Montana Admission Laws

Montana admission laws are stated in Chapter 61 of Title 37 under Montana Code Annotated, Rules of Admission to the Bar of Montana, and Amended Rules for Continuing Legal Education.  Montana Supreme Court is the admitting body.

Applicant should hold a juris doctorate degree or equivalent degree from a law school approved by American Bar Association.  Recognized exams are Multistate Bar Examination, Multistate Essay Examination, Multistate Performance test, and essay exam.  Applicant should also pass the Multistate Professional Responsibility Examination with a scale score of 80.  Each attorney should dedicate 15 hours yearly for Continuing Legal Education(“CLE”).  Attorneys from other states can appear pro hac in a case or proceeding, if the attorney has a Montana attorney as an associate on record. 

MT St. Bar Adm. Rule IV

“IV. PRO HAC VICE
   A.  Upon written application, an attorney who is not admitted to practice law in the state courts in Montana and who is at the time admitted and authorized to practice law in the highest court of another state may appear pro hac vice in any action or proceeding, if an attorney admitted to practice in the courts of Montana is associated as attorney of record.
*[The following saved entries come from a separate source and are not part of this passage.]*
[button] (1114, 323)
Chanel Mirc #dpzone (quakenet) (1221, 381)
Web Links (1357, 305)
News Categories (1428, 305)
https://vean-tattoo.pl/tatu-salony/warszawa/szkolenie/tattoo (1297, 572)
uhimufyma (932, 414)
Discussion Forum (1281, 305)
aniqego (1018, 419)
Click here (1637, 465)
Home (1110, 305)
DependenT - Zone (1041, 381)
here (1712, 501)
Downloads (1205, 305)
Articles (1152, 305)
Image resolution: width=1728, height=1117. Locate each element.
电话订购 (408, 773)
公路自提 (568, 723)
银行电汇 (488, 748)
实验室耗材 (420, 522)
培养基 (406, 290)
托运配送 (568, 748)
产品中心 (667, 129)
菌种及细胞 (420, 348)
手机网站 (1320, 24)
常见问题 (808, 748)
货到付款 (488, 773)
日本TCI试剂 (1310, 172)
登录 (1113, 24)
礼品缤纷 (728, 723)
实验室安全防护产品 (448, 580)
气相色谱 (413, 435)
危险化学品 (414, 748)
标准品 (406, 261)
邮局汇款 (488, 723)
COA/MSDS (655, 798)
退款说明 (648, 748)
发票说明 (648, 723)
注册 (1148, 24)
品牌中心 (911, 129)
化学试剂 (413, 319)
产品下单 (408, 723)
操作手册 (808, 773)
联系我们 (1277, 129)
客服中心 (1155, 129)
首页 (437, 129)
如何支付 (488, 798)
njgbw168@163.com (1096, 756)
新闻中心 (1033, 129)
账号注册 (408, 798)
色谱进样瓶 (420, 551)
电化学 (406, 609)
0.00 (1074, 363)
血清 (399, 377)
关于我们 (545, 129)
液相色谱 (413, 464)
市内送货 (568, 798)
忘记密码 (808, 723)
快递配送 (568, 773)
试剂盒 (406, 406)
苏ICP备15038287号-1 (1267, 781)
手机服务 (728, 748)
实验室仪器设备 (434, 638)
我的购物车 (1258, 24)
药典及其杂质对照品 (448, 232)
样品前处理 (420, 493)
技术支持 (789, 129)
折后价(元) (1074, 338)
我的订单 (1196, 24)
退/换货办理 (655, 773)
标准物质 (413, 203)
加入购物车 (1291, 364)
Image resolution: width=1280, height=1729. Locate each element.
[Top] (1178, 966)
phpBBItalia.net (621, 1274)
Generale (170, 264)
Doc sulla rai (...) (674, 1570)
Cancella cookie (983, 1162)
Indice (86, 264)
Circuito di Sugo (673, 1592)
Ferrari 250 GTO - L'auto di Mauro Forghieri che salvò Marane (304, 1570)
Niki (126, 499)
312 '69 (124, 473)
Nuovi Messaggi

B.  An attorney may not appear pro hac vice under this section if the attorney is a resident of Montana, is regularly employed in Montana, or is regularly engaged in the practice of law or in substantial business or professional activities in Montana, unless the attorney has an application for admission pending with the Bar Admissions Administrator of the State Bar of Montana.

C.  Except upon a showing of good cause, no attorney or firm may appear pro hac vice in more than two actions or proceedings in any state court or administrative agency (agency) in Montana. Upon an attorney or firm’s second appearance pro hac vice, no further pro hac vice appearances are permitted except upon a showing of good cause. Findings of good cause to exceed the two-appearance limit are not to be routinely granted. For purposes of this rule “good cause” includes, by way of example only, a showing that the attorney or firm seeking to appear pro hac vice possesses experience or expertise not commonly available in the membership of the State Bar of Montana or where the attorney or firm is acting as counsel in a multi-state class action purposes of this rule, only those appearances made after the date of the adoption of these rules shall be considered.”

MT CLE Rule 6

“Rule 6. Credit Hours and Accreditation Standards.
   A.  Credit Hours. The Commission shall designate the number of credit hours to be earned by participation in or teaching of approved continuing legal education activities.
Credit shall be earned on the basis of one (1) credit hour for each sixty (60) minutes actually spent by a member in attendance at an approved activity or in preparation for and teaching of an approved activity. Credit will not be earned for time spent in introductory remarks, coffee and luncheon breaks, or business meetings. Further, credit will not be earned for speeches presented at, or attendance at, luncheons or banquets. Repetition of an activity does not qualify for credit.”